Navigation path

Left navigation

Additional tools

Building a better Web Browser….

On March 23rd, 2015, ZDNet and many other specialized IT magazines published articles about the Pwn2Own 2015 contest, whose title was (more or less..) :

“Pwn2Own 2015: The year every web browser went down”

And the summary of the article said “Every major browser showed up (with their last and best version)….. every web browser got hacked”

For those who are not familiar with the Pwn2Onw contest, it is a computer hacking contest that started in 2007 and is held annually at the CanSecWest security conference. Contestants are challenged to exploit widely used software and mobile devices with previously unknown vulnerabilities. The name “Pwn2Own” is derived from the fact that contestants must “pwn” or hack the device in order to “own” or win it.
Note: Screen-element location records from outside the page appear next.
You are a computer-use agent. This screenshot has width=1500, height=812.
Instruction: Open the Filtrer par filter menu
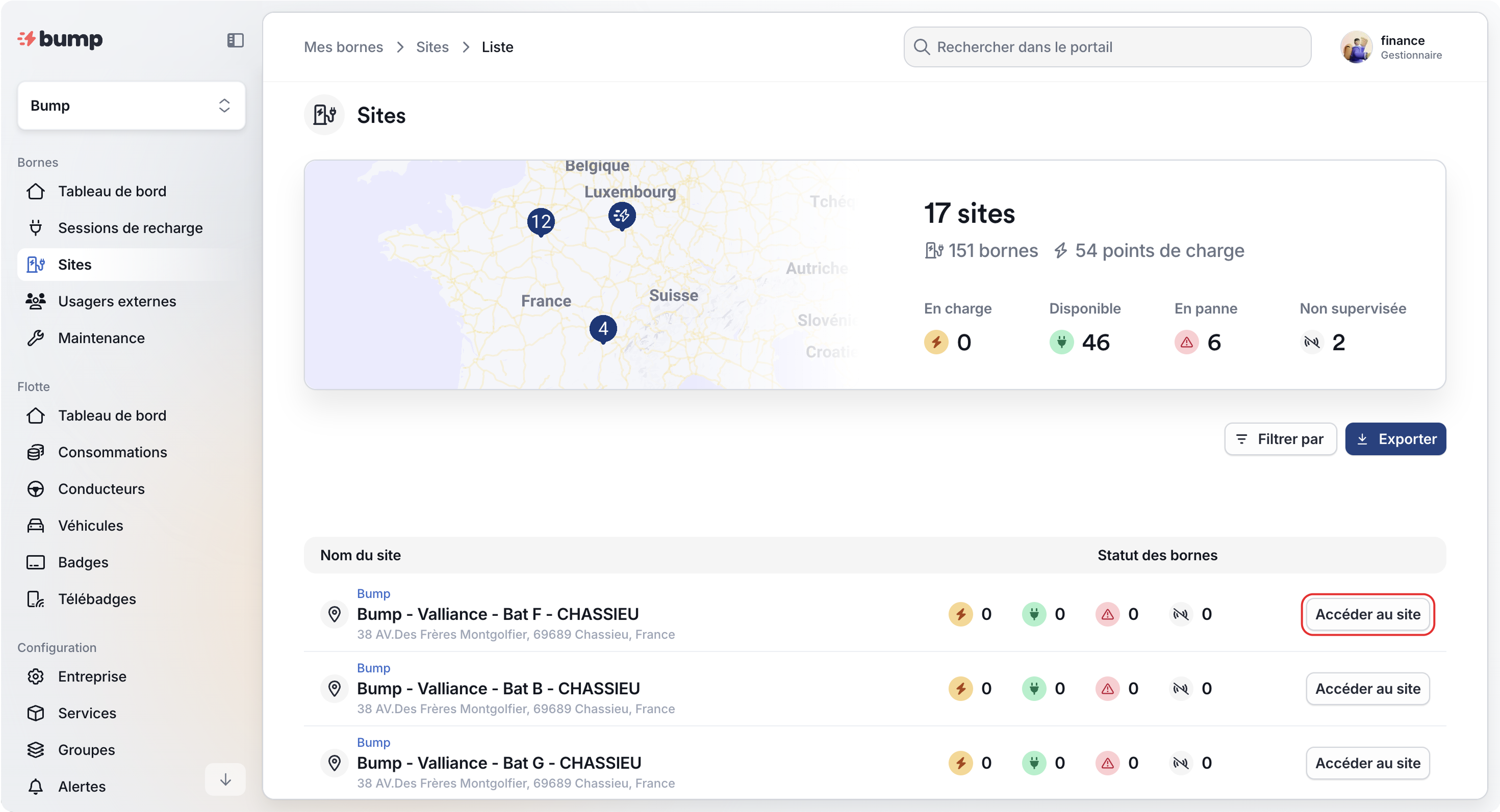pos(1280,439)
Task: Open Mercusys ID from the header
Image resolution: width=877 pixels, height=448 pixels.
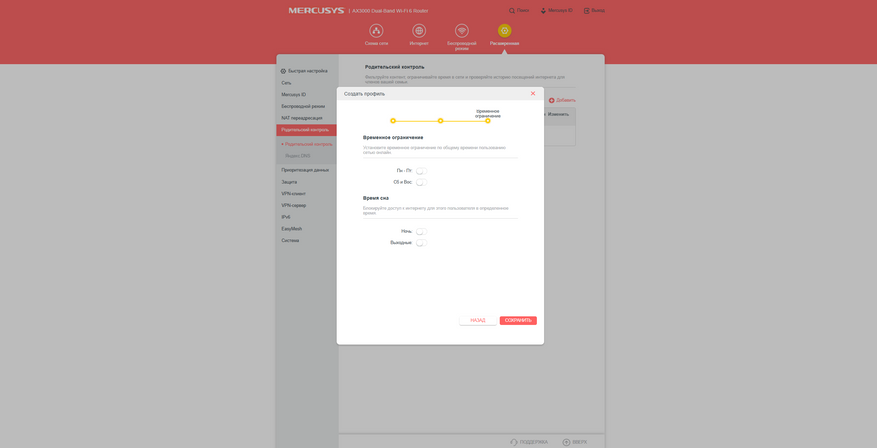Action: pyautogui.click(x=556, y=11)
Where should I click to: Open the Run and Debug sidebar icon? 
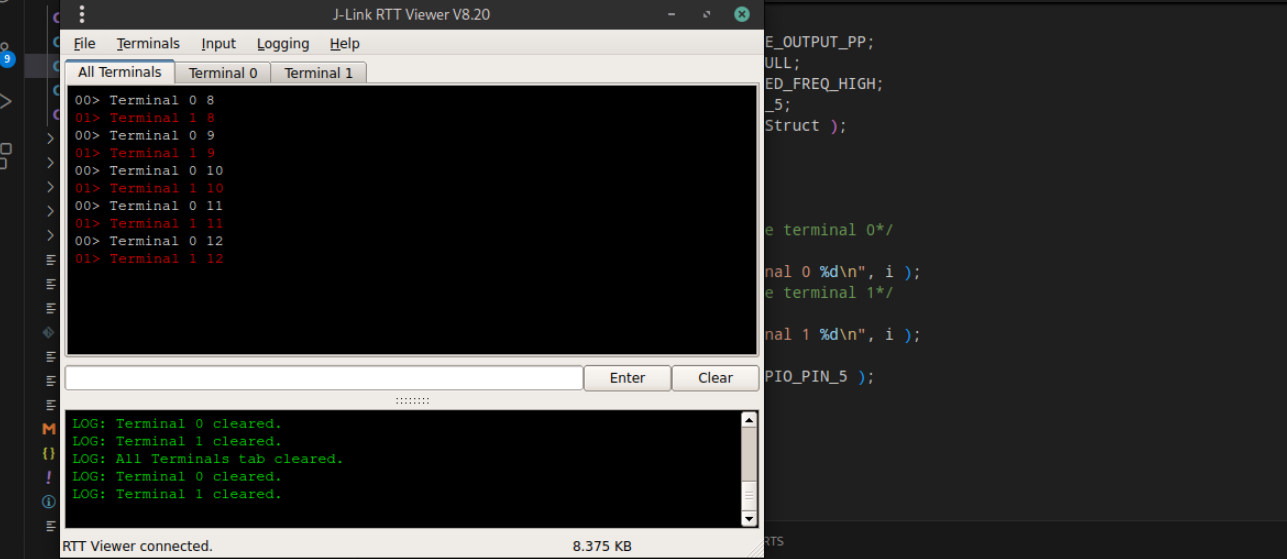click(x=5, y=101)
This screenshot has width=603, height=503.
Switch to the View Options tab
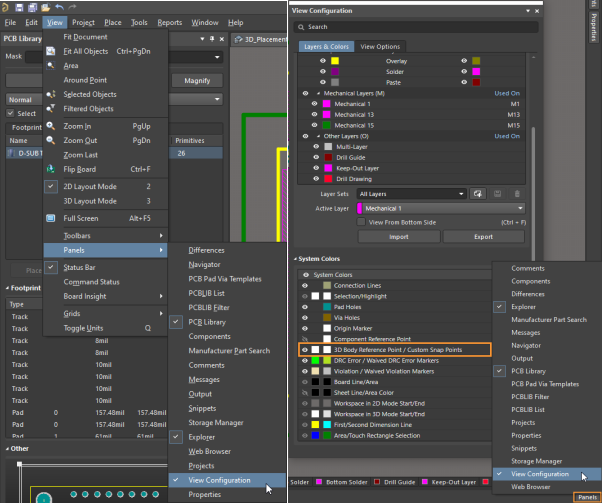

The first contest was conceived and developed by Dragos Ruiu in response to his frustration with Apple’s lack of response to the Month of Apple Bugs and the Month of Kernel Bugs, as well as Apple’s television commercials that trivialized the security built into the competing Windows operating system. At the time, there was a widespread belief that, despite these public displays of vulnerabilities in Apple products, OS X was significantly more secure than any other competitors…… …… interesting, isn’t it ?

The Pwn2Own contest serves to demonstrate the vulnerability of devices and software in widespread use while also providing a checkpoint on the progress made in security since the previous year.

The 2015 winners of the contest received $555.500 (yes , more than half a million dollars….) in prize money plus the laptops they used to hack (HP gaming Notebooks) and other additional prizes…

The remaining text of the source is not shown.